Sunday, June 16, 2019

Py-HPI: Applying Python for Verification



Intro
In my last post, I talked about a prototype procedural interface between Python and HDL that enables cross-calling between Python and SystemVerilog. My primary motivation for investigating a procedural interface was its potential to maximize performance. In this post, I create a Python testbench for a small IP and compare it to the equivalent C++ testbench. I also look at the performance of Python for verification.

Creating a Python Testbench
My go-to IP for trying out new verification techniques is a small 32-bit RISC-V core named Featherweight RISC (FWRISC) that I created for a design contest last year. The original testbench was written in C++, so that will be my baseline for comparison. If you're interested in the structure of the testbench, have a look at this post.

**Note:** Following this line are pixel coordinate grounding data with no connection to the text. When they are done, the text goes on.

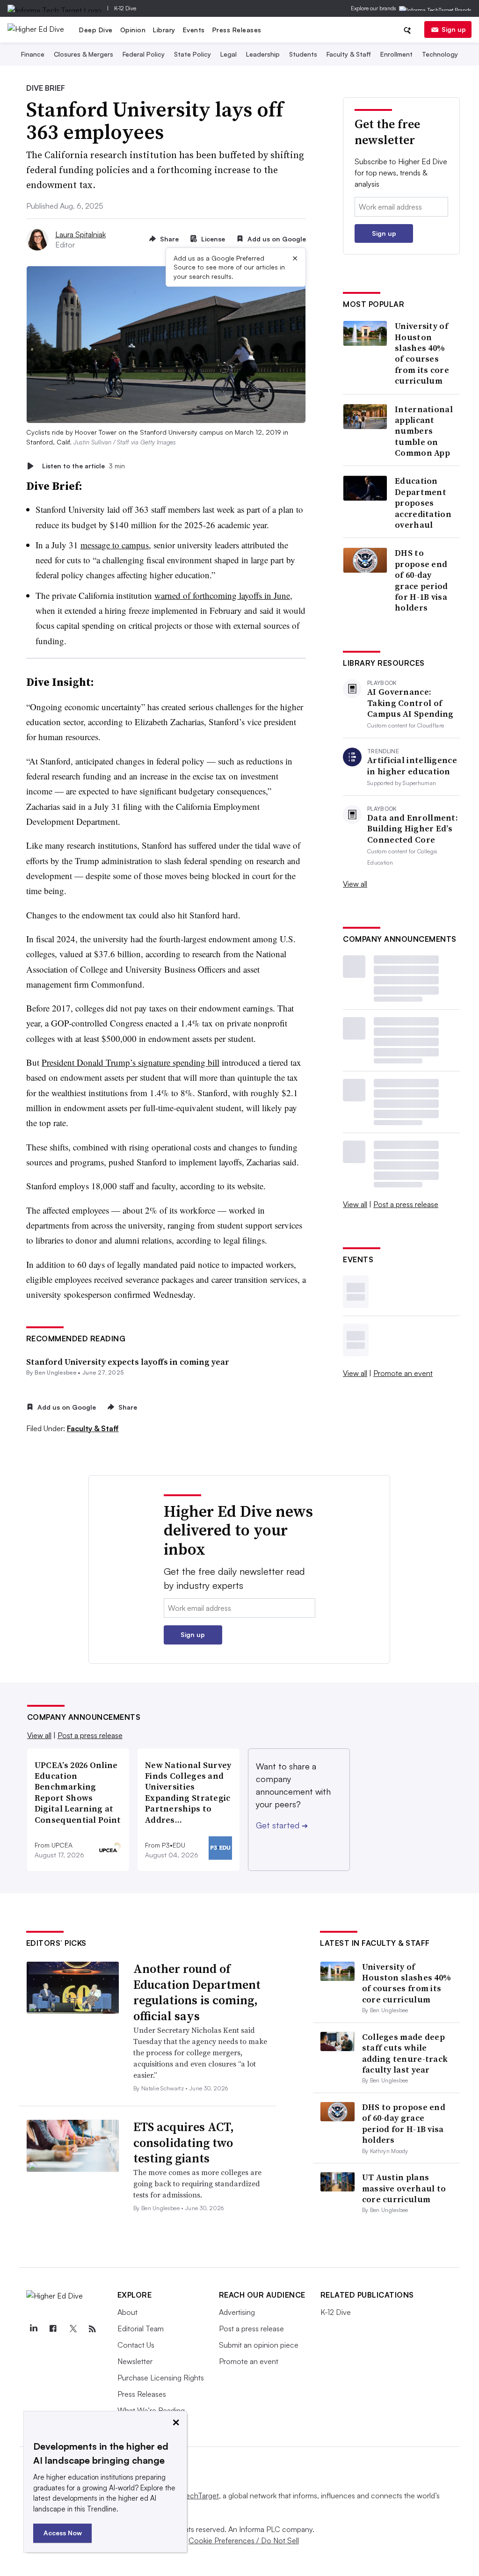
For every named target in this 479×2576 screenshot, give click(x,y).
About (127, 2312)
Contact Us (135, 2345)
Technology (440, 54)
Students (303, 54)
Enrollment (396, 54)
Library (164, 30)
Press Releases (236, 30)
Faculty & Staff (349, 54)
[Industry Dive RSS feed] (92, 2329)
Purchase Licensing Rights (160, 2377)
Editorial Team (140, 2328)
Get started (282, 1825)
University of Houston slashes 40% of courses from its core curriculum (422, 353)
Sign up (454, 29)
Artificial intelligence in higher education (412, 766)
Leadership (263, 54)
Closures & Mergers (83, 54)
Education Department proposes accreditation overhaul (423, 502)
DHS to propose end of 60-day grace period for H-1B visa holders (421, 580)
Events (194, 30)
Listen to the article (83, 466)
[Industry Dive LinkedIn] (34, 2329)
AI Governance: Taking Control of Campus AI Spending (410, 702)
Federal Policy (144, 54)
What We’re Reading (151, 2410)
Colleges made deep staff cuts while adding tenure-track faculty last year (405, 2053)
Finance (32, 54)
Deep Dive (96, 30)
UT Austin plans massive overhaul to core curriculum (404, 2188)
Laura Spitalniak (80, 234)
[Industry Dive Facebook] (53, 2329)
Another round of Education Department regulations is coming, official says (197, 1992)
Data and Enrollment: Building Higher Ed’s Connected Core (412, 828)
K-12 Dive (125, 8)
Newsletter (134, 2361)
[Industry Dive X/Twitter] (73, 2329)
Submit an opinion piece (258, 2345)
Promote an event (403, 1373)
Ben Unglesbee (55, 1372)
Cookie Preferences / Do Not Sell (244, 2540)
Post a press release (405, 1204)
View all (355, 883)
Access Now (63, 2533)
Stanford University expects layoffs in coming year (127, 1362)
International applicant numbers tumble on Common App (424, 431)
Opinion (133, 30)
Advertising (237, 2312)
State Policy (192, 54)
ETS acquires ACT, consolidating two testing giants (183, 2142)
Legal (228, 54)
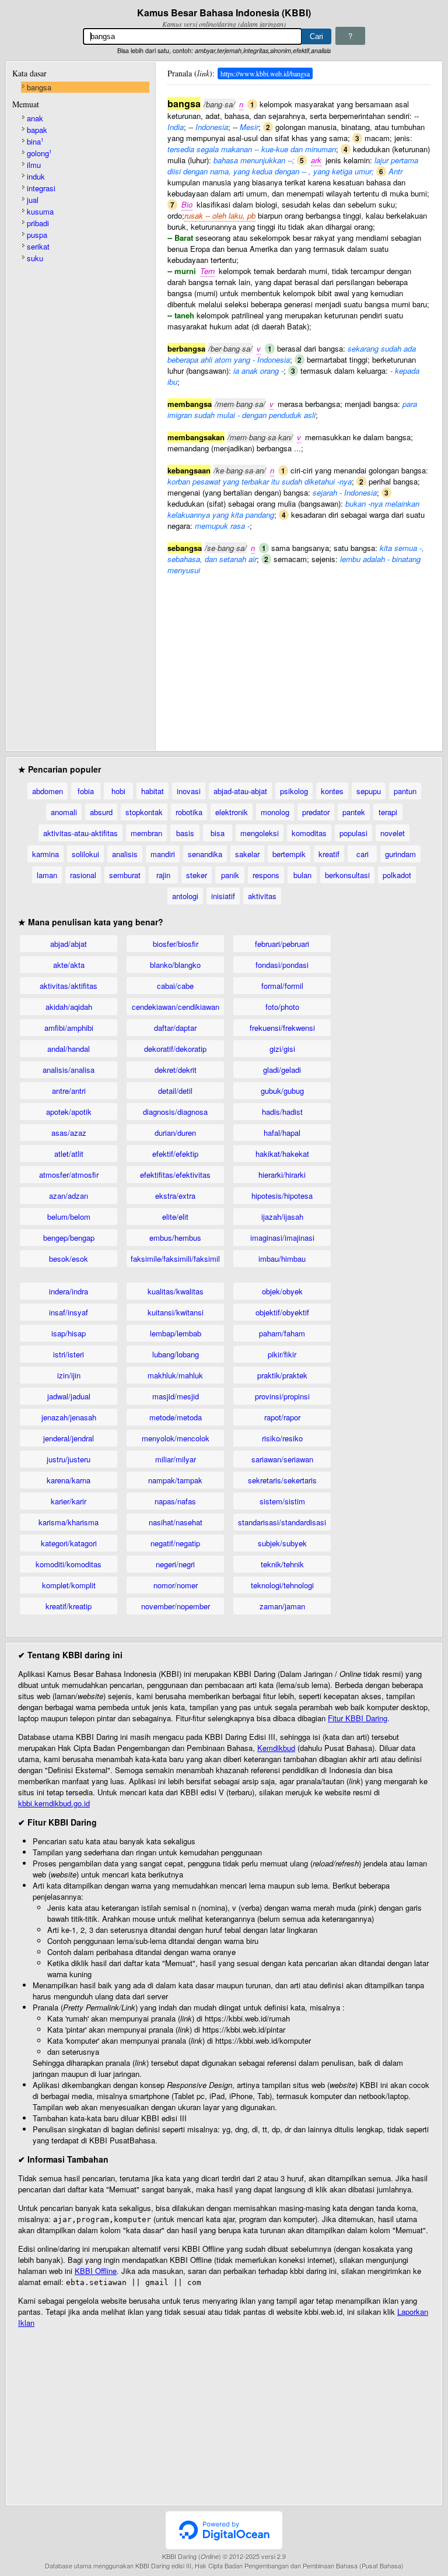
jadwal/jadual (68, 1396)
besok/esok (68, 1258)
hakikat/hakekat (282, 1153)
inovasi (189, 790)
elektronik (231, 811)
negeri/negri (175, 1564)
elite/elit (175, 1216)
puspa (37, 234)
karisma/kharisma (68, 1522)
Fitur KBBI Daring (357, 1718)
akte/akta (69, 964)
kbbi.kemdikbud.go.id (54, 1803)
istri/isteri (68, 1354)
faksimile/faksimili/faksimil (175, 1258)
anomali (64, 811)
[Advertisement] (298, 657)
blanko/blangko (175, 964)
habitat (152, 790)
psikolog (294, 790)
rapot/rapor (282, 1417)
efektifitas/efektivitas (175, 1174)
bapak (37, 129)
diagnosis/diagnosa (175, 1111)
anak (35, 118)
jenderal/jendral (68, 1438)
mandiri (162, 853)
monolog (275, 811)
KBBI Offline (96, 2270)
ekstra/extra (175, 1195)
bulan (302, 874)
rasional (83, 874)
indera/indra (68, 1291)
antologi (185, 895)
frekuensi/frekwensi (282, 1027)
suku (35, 258)
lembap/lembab (175, 1333)
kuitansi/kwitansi (176, 1312)
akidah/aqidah (69, 1006)
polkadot (397, 874)
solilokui (85, 853)
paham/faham (282, 1333)
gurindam (400, 853)
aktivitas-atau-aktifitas (80, 832)
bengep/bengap (68, 1237)
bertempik (289, 853)
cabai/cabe (175, 985)
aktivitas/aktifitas (68, 985)
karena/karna (68, 1480)
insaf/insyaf (68, 1312)
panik (230, 874)
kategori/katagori (69, 1543)
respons (266, 874)
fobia (86, 790)
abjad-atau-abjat (240, 790)
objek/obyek (282, 1291)
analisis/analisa (68, 1069)
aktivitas (262, 895)
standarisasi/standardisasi (282, 1522)
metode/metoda (175, 1417)
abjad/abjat (68, 943)
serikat (38, 246)
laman (47, 874)
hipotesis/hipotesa (282, 1195)
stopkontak (144, 811)
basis (185, 832)
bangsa (39, 87)
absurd (101, 811)
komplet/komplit (69, 1585)
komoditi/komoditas (69, 1564)
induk (36, 176)
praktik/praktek (282, 1375)
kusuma (40, 211)
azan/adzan (68, 1195)
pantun (405, 790)
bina (35, 141)
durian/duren (175, 1132)
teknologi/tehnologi (282, 1585)
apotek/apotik (69, 1111)
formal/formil (282, 985)
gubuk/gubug (282, 1090)
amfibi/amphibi (68, 1027)
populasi (354, 832)
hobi (118, 790)
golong (39, 153)
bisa (218, 832)
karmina (45, 853)
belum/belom (68, 1216)
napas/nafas (175, 1501)
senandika (205, 853)
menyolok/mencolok (175, 1438)
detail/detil (175, 1090)
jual (32, 199)
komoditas (309, 832)
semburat (125, 874)
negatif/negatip (175, 1543)
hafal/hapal (282, 1132)
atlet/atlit (68, 1153)
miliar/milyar (175, 1459)
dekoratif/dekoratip (175, 1048)
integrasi (41, 188)
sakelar (247, 853)
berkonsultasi (347, 874)
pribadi (38, 223)
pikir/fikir (282, 1354)
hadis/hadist (282, 1111)
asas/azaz (68, 1132)
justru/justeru (68, 1459)
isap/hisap (68, 1333)
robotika (189, 811)
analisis (125, 853)
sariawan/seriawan (282, 1459)
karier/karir (68, 1501)
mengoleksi (259, 832)
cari (362, 853)
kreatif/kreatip (69, 1606)
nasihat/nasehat (175, 1522)
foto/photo (282, 1006)
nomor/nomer (175, 1585)
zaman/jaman (282, 1606)
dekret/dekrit (176, 1069)
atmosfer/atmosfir (69, 1174)
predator (316, 811)
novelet (392, 832)
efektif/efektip (175, 1153)
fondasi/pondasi (282, 964)
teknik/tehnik (282, 1564)
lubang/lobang (175, 1354)
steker (196, 874)
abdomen (47, 790)
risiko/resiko (282, 1438)
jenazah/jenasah (68, 1417)
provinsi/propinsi (282, 1396)
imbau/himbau (282, 1258)
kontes (332, 790)
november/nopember (175, 1606)
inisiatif (223, 895)
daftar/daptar (175, 1027)
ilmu (34, 164)
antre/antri (69, 1090)
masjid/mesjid (175, 1396)
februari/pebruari (282, 943)
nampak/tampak (175, 1480)
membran (146, 832)
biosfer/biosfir (175, 943)
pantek (353, 811)
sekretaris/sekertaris (282, 1480)
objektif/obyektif (282, 1312)
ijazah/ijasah (282, 1216)
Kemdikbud (276, 1747)
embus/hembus (175, 1237)
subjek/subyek (282, 1543)
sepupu (368, 790)
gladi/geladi (282, 1069)
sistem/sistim (282, 1501)
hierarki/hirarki (282, 1174)
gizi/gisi (282, 1048)
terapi (388, 811)
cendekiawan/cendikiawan (175, 1006)
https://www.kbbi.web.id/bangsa (265, 73)
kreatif (329, 853)
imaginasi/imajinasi (282, 1237)
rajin (163, 874)
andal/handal (68, 1048)
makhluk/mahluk (175, 1375)
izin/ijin (68, 1375)
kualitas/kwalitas (176, 1291)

Since I was keeping the testbench structure the same, I didn't expect much in terms of a reduction in lines of code. C++ is a bit verbose, in that it expects a header and implementation file for each class. This contributes to the fact that each C++ test is roughly twice as long as each Python test:

  • C++ Test: 328 lines
  • Python Test: 139 lines
Reducing the lines of code is a good thing, since more code statistically means more bugs, and spending time finding and fixing testbench bugs doesn't help us get our design verified. But, that's just the start.

The unit tests for FWRISC are all self-checking. This means that each assembly file contains the expected value for registers modified by the test. You can see the data embedded below between the start_expected and end_expected labels.


entry:
li x1, 5
add x3, x1, 6
j done
// Expected value for registers
start_expected:
.word 1, 5
.word 3, 11
end_expected:

Because I didn't want to need to install an ELF-reading library on every machine where I wanted to run the FWRISC regression, I wrote my own small ELF-reading classes for the FWRISC testbench. This amounted to ~400 lines of code, and required a certain amount of thought and effort.

When I started writing the Python testbench, I thought about writing another ELF-reader in Python based on the code I'd written in C++... But then I realized that there was already a Python library for doing this called pyelftools. All I needed to do was get it installed in my environment (more on that in a future post), and call the API:

with open(sw_image, "rb") as f:
elffile = ELFFile(f)
symtab = elffile.get_section_by_name('.symtab')
start_expected = symtab.get_symbol_by_name("start_expected")[0]["st_value"]
end_expected = symtab.get_symbol_by_name("end_expected")[0]["st_value"]
section = None
for i in range(elffile.num_sections()):
shdr = elffile._get_section_header(i)
if (start_expected >= shdr['sh_addr']) and (end_expected <= (shdr['sh_addr'] + shdr['sh_size'])):
start_expected -= shdr['sh_addr']
end_expected -= shdr['sh_addr']
section = elffile.get_section(i)
break
data = section.data()

That's a pretty significant savings both in terms of code, and in terms of development and debug effort! So, definitely my Python testbench is looking pretty good in terms of productivity. But, what about performance?

Evaluating Performance
Testbench performance may not be the most important factor when evaluating a language for use in verification. In general, the time an engineer takes to develop, debug, and maintain a verification environment is far more expensive than the compute time taken to execute tests. That said, understanding that performance characteristics of any language enables us to make smarter tradeoffs in how we use the language. 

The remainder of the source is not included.